* **OBJECTIVE**: Rewrite every line of the entries below as a Markdown table with the columns "No." and "Entry Line," numbering the rows in order. Skip blank lines and leave out the pictures.

* **DATA FOR PROCESSING**:
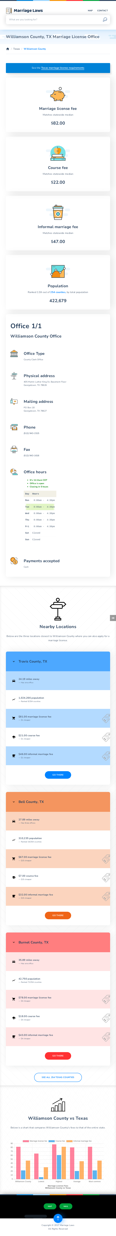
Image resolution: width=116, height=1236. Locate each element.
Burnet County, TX (34, 942)
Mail (66, 1206)
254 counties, (58, 292)
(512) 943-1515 (31, 433)
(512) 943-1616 (31, 455)
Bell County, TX (31, 801)
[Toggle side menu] (113, 618)
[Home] (8, 49)
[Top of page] (58, 1218)
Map (90, 10)
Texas (16, 49)
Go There (58, 774)
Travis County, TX (33, 661)
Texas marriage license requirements (62, 68)
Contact (102, 10)
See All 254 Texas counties (58, 1077)
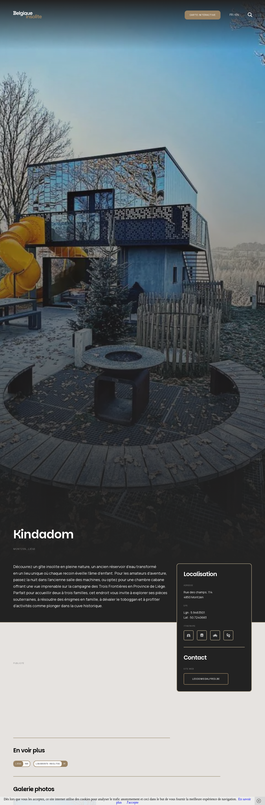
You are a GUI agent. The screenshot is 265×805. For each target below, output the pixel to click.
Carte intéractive (203, 14)
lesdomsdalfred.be (206, 678)
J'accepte (133, 802)
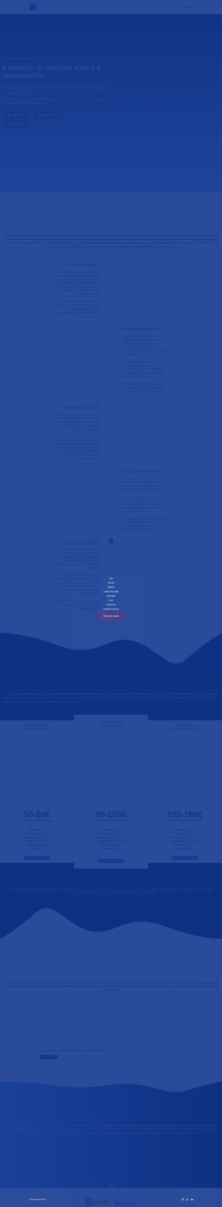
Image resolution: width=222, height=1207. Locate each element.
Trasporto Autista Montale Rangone (86, 894)
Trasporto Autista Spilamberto (121, 896)
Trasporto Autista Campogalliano (22, 892)
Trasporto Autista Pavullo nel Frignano (141, 894)
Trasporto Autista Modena (59, 894)
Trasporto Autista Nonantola (113, 894)
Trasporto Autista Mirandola (36, 894)
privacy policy (109, 1056)
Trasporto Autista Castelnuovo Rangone (105, 892)
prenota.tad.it (62, 279)
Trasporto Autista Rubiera (168, 894)
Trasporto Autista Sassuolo (192, 894)
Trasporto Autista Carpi (46, 892)
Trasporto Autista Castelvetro (135, 892)
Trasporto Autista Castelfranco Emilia (72, 892)
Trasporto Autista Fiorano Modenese (164, 892)
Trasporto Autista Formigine (191, 892)
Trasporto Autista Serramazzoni (95, 896)
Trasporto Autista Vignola (145, 896)
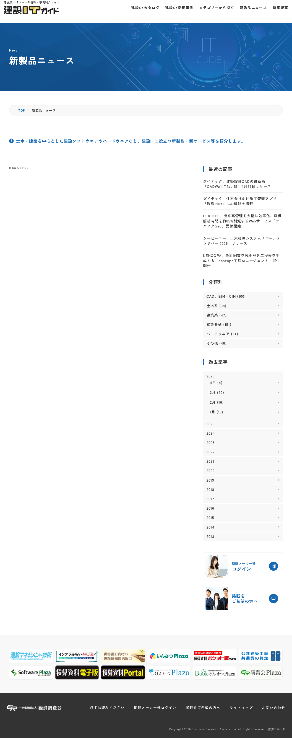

* **TASK OUTPUT**:
| No. | Entry Line |
|---|---|
| 1 | Image resolution: width=116, height=1236. Locate each element. |
| 2 | Burnet County, TX (34, 942) |
| 3 | Mail (66, 1206) |
| 4 | 254 counties, (58, 292) |
| 5 | (512) 943-1515 (31, 433) |
| 6 | (512) 943-1616 (31, 455) |
| 7 | Bell County, TX (31, 801) |
| 8 | [Toggle side menu] (113, 618) |
| 9 | [Home] (8, 49) |
| 10 | [Top of page] (58, 1218) |
| 11 | Map (90, 10) |
| 12 | Texas (16, 49) |
| 13 | Go There (58, 774) |
| 14 | Travis County, TX (33, 661) |
| 15 | Texas marriage license requirements (62, 68) |
| 16 | Contact (102, 10) |
| 17 | See All 254 Texas counties (58, 1077) |
| 18 | You are a GUI agent. The screenshot is 265×805. For each target below, output the pixel to click. |
| 19 | Carte intéractive (203, 14) |
| 20 | lesdomsdalfred.be (206, 678) |
| 21 | J'accepte (133, 802) |
| 22 | Image resolution: width=222, height=1207. Locate each element. |
| 23 | Trasporto Autista Montale Rangone (86, 894) |
| 24 | Trasporto Autista Spilamberto (121, 896) |
| 25 | Trasporto Autista Campogalliano (22, 892) |
| 26 | Trasporto Autista Pavullo nel Frignano (141, 894) |
| 27 | Trasporto Autista Modena (59, 894) |
| 28 | Trasporto Autista Nonantola (113, 894) |
| 29 | Trasporto Autista Mirandola (36, 894) |
| 30 | privacy policy (109, 1056) |
| 31 | Trasporto Autista Castelnuovo Rangone (105, 892) |
| 32 | prenota.tad.it (62, 279) |
| 33 | Trasporto Autista Rubiera (168, 894) |
| 34 | Trasporto Autista Sassuolo (192, 894) |
| 35 | Trasporto Autista Carpi (46, 892) |
| 36 | Trasporto Autista Castelvetro (135, 892) |
| 37 | Trasporto Autista Castelfranco Emilia (72, 892) |
| 38 | Trasporto Autista Fiorano Modenese (164, 892) |
| 39 | Trasporto Autista Formigine (191, 892) |
| 40 | Trasporto Autista Serramazzoni (95, 896) |
| 41 | Trasporto Autista Vignola (145, 896) |